Felaketti, o berbat melodi hala kulaklarımda. (Acı Meksika biberi olsa beni ancak bu kadar yakardı.) Masalardan küfürlü konuşmalar duyuluyor. Şef garson, buraya gelenlerin %90’ının eşleriyle problem yaşadıklarını belirtiyor. Kadınların aylık kazancı beş – altı milyarı buluyormuş. (Hayret benim maaşımın dört katı be!!!) Müşterilerin görüntüsü, giyim kuşamı, konuşmaları hiç de paralı olmadıklarını gösteriyor. Yaşları 25 – 40 arasında. Burada harcadıkları parayı nereden temin ediyorlar veya burada harcananın yarısını evdekilerin ihtiyaçlarına ayırıyorlar mı? Hiç sanmıyorum. Yakınımızdaki masaya, bir kadın çağırdılar. Adam çok çirkin gülüyor. Hemen elini kadının boynuna doladı. (Güreşte bir kafa kol oyunu vardır, çok acı verir, aynen o pozisyon yaşanıyor) Kadının imdat diye bağırmasını bekliyorum. Adam on dakikadır pozisyon vermiyor. Meyhanelerde bulunan erkeklerin dinlenmeye, eğlenmeye geldiklerini hiç sanmıyorum. Buralar elem ve kederden başka bir şey veremiyor.
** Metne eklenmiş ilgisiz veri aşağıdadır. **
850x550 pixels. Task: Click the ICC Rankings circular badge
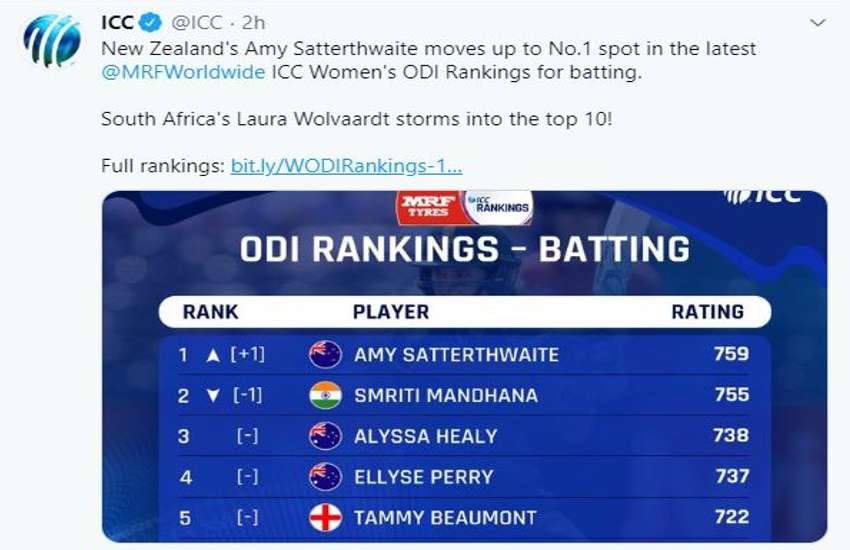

Acı çekmek için üstelik bir de para veriyorlar.
- İsterdim ki mey içerken şimdi sen geldin aklıma
- İç durma iç güzelim bugün ayrılık günü
Yarına, ne sen varsın ne de ben bu köhne handa
- Görmedim ömrümün asude geçen bir demini
- Ben seni unutmak için sevmedim
- Geçmesin günümüz sevgilim yasla
- Ayrılık ümitlerin ötesinde bir şehir
Ne gezer bu meyhane gecesi beni çok şaşırttı. “İnsanlar dem çekmeye değil dert çekmeye geliyorlar.” Birde güzel tarafını keşfettim bu işin, günahı en azından gizli yapıyorlar. Alenen sokakta ifşa etmiyorlar. (Cadde ve sokaklardaki görüntüler daha vahim) Tabi bende bu akşam nasibime düşen günahı aldım.
Resulü Ekrem “Her işlediğin suçun peşinden bir de iyilik yap ki onu mahvetsin. Zira hasenat seyyiati yok eder.” buyurmuşlardır. Şimdi, bende kendimce beş yüz tevhid çekme borçluluğunu hissettim. Hakkımızda hayırlısı olsun.